#### EXERCISE DESCRIPTION
In the listing below, find the line with "Given: Click the 2832.27 GiB free value" and copy every line from there up to and including the line with "Given: Select the USOT radio button", exactly and without pictures.

___ PROVIDED DATA

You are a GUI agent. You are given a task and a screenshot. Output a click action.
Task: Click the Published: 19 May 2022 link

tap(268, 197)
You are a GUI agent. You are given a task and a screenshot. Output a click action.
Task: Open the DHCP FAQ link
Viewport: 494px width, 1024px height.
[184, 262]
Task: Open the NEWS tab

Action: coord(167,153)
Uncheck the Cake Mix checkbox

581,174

______
___ PROVIDED DATA

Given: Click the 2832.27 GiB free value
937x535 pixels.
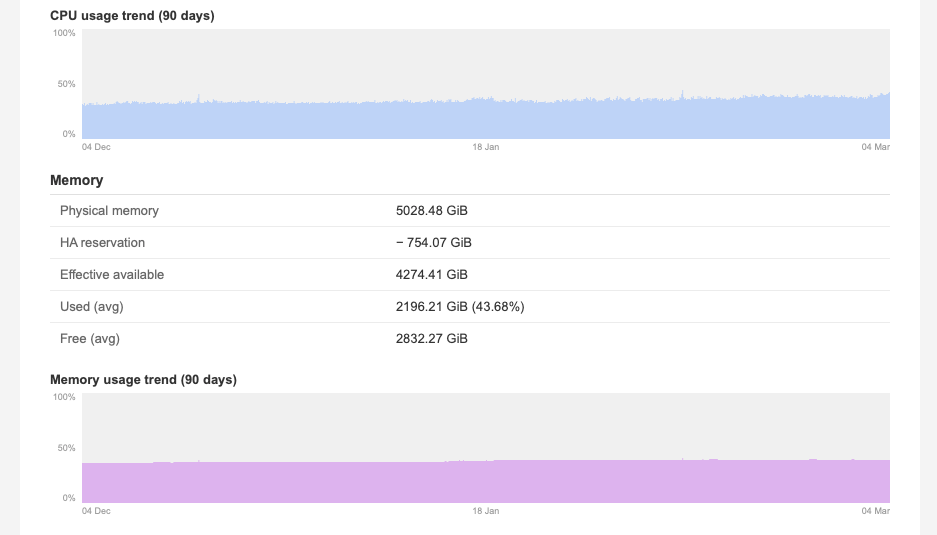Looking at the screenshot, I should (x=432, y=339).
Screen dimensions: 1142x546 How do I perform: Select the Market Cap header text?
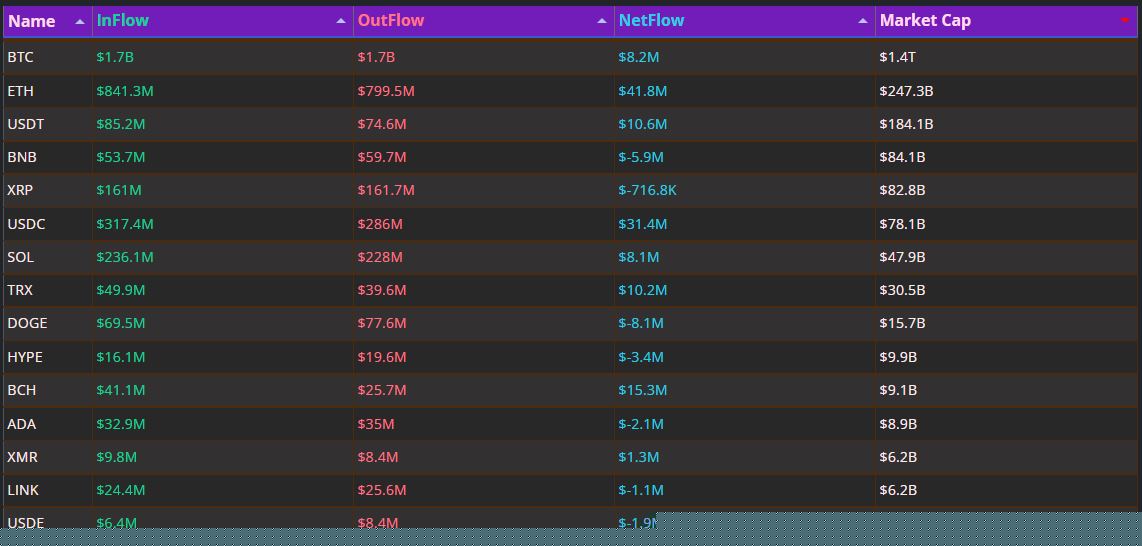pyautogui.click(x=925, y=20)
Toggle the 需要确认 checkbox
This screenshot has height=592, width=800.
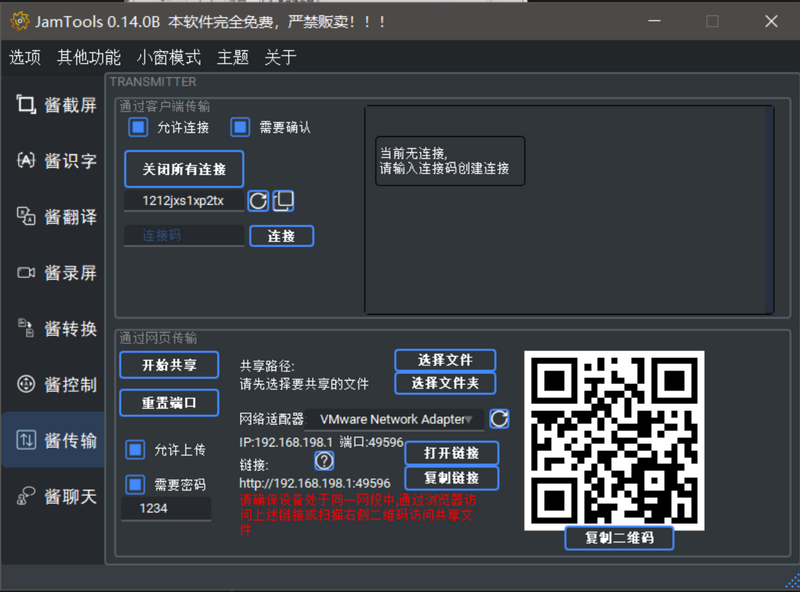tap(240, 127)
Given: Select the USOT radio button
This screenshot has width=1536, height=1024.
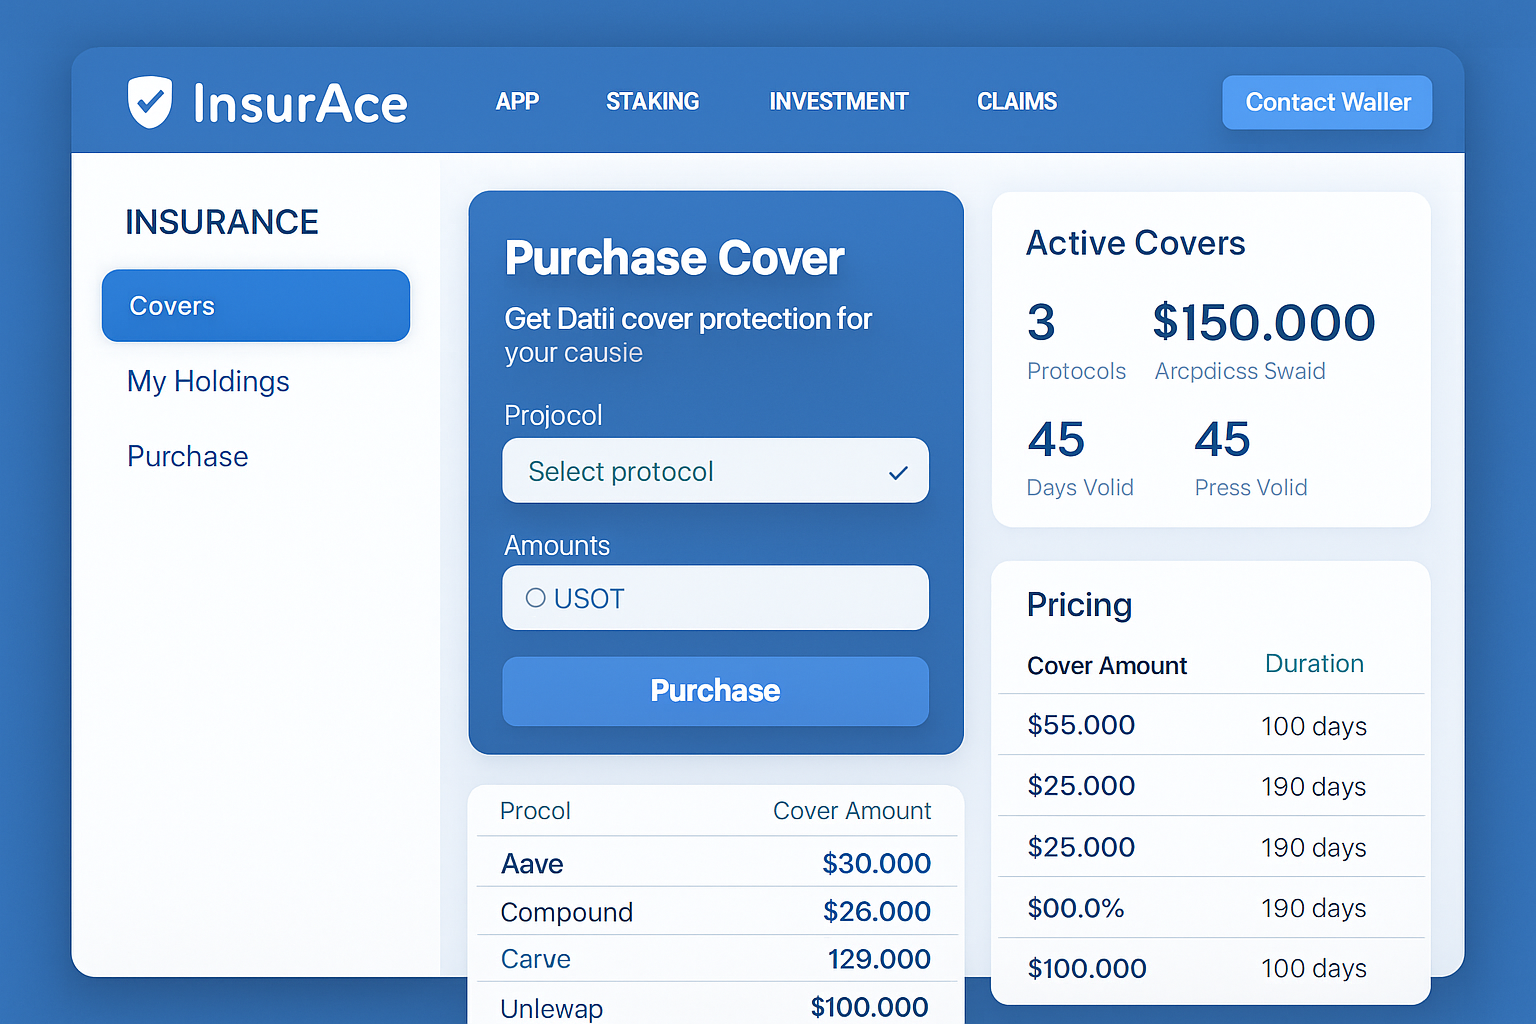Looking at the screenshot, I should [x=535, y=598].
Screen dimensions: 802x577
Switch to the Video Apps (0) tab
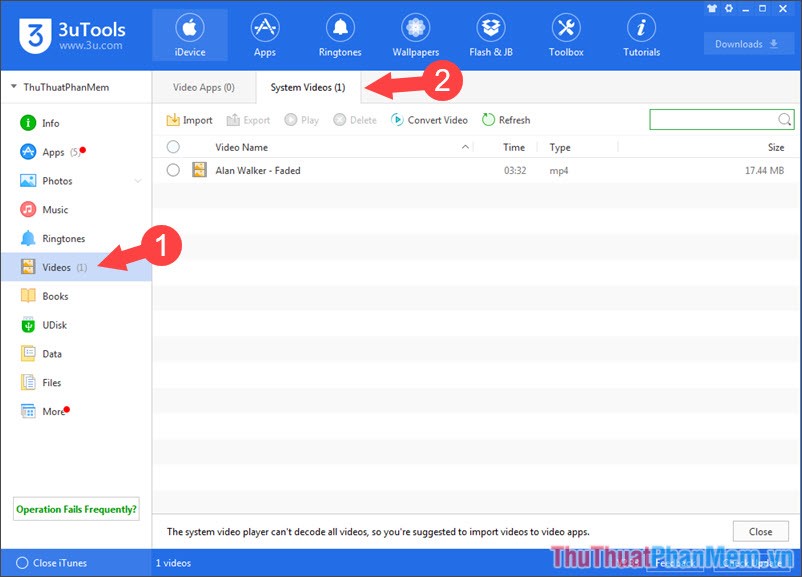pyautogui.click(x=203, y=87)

______

#### WRITTEN REPLY
Given: Click the 2832.27 GiB free value
937x535 pixels.
Looking at the screenshot, I should (x=432, y=339).
Screen dimensions: 1142x546 How do I perform: Select the Market Cap header text?
pyautogui.click(x=925, y=20)
Toggle the 需要确认 checkbox
This screenshot has height=592, width=800.
tap(240, 127)
Given: Select the USOT radio button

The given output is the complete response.